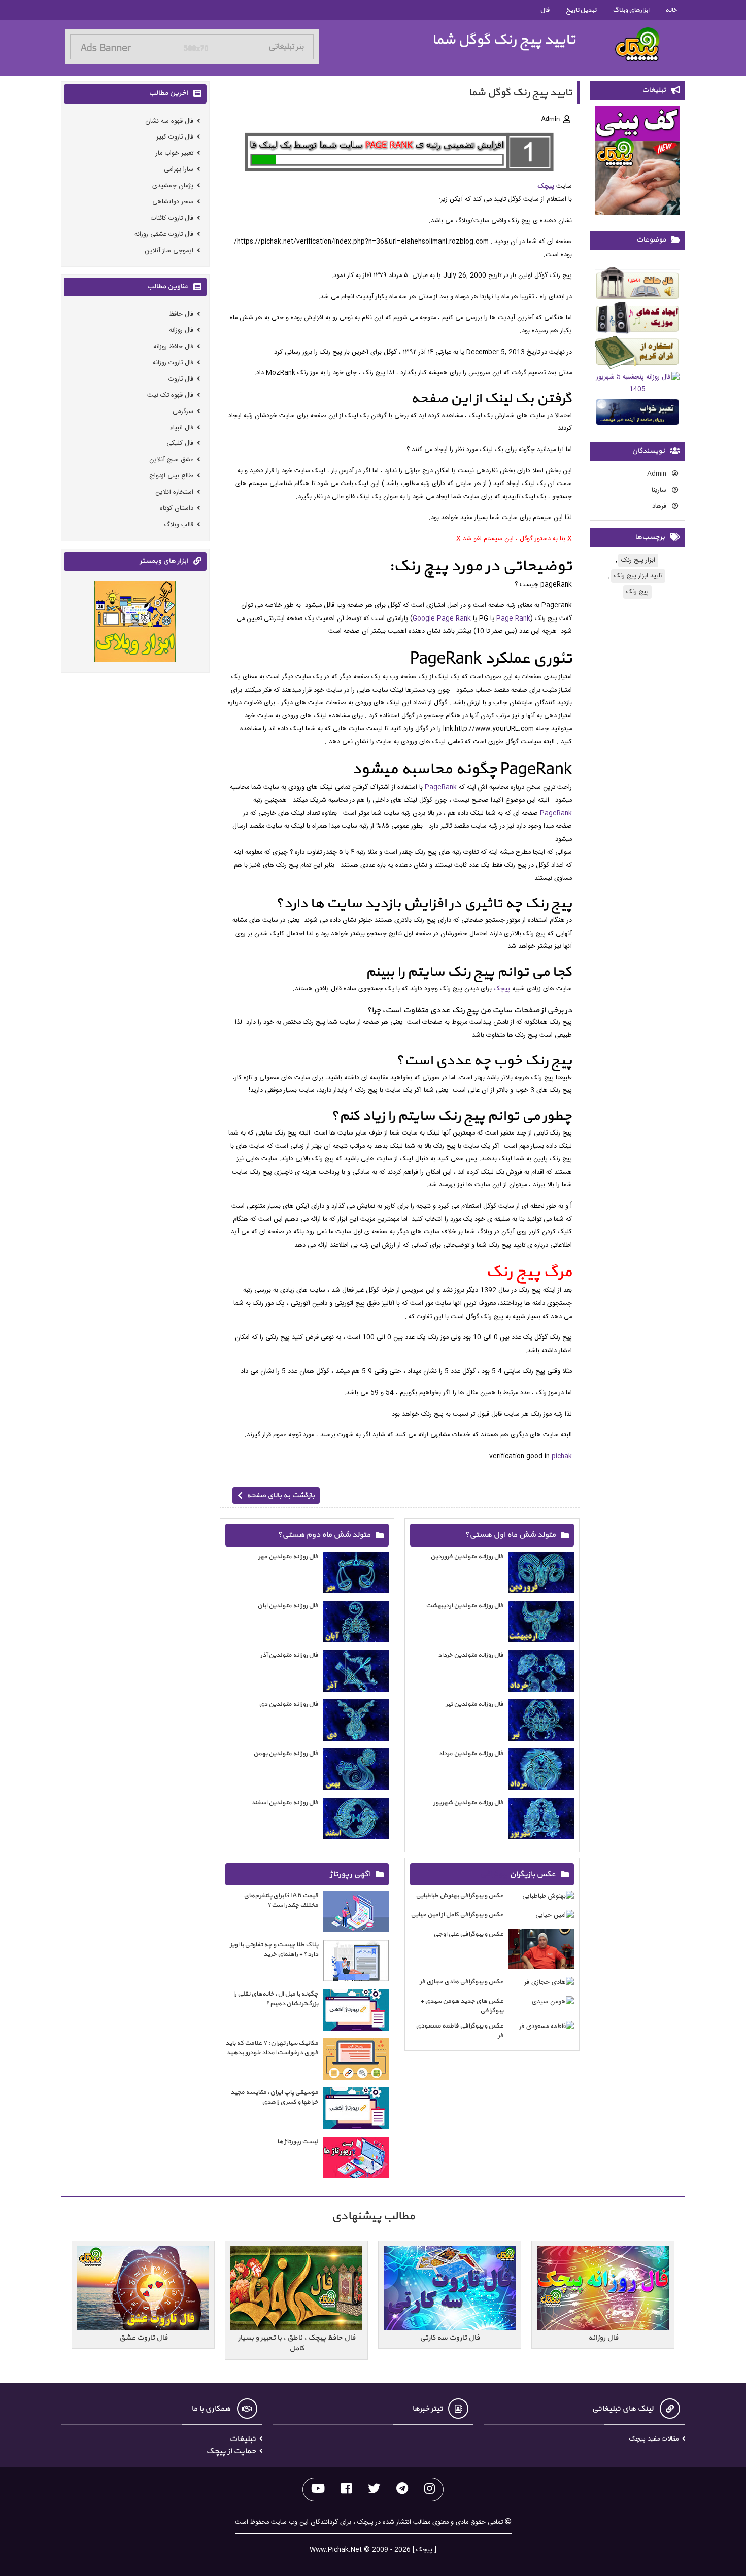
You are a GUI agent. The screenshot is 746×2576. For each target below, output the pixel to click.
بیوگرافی (494, 1874)
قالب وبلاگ (178, 524)
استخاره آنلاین (174, 492)
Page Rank (513, 618)
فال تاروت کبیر (174, 137)
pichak (562, 1456)
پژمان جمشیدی (172, 185)
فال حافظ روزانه (173, 346)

• Task to carry out: Reproduce only the lines running from the one with "فال تاروت کبیر (174, 137)" through the final line of the listing above, both ends included.

• The completed task:
فال تاروت کبیر (174, 137)
pichak (562, 1456)
پژمان جمشیدی (172, 185)
فال حافظ روزانه (173, 346)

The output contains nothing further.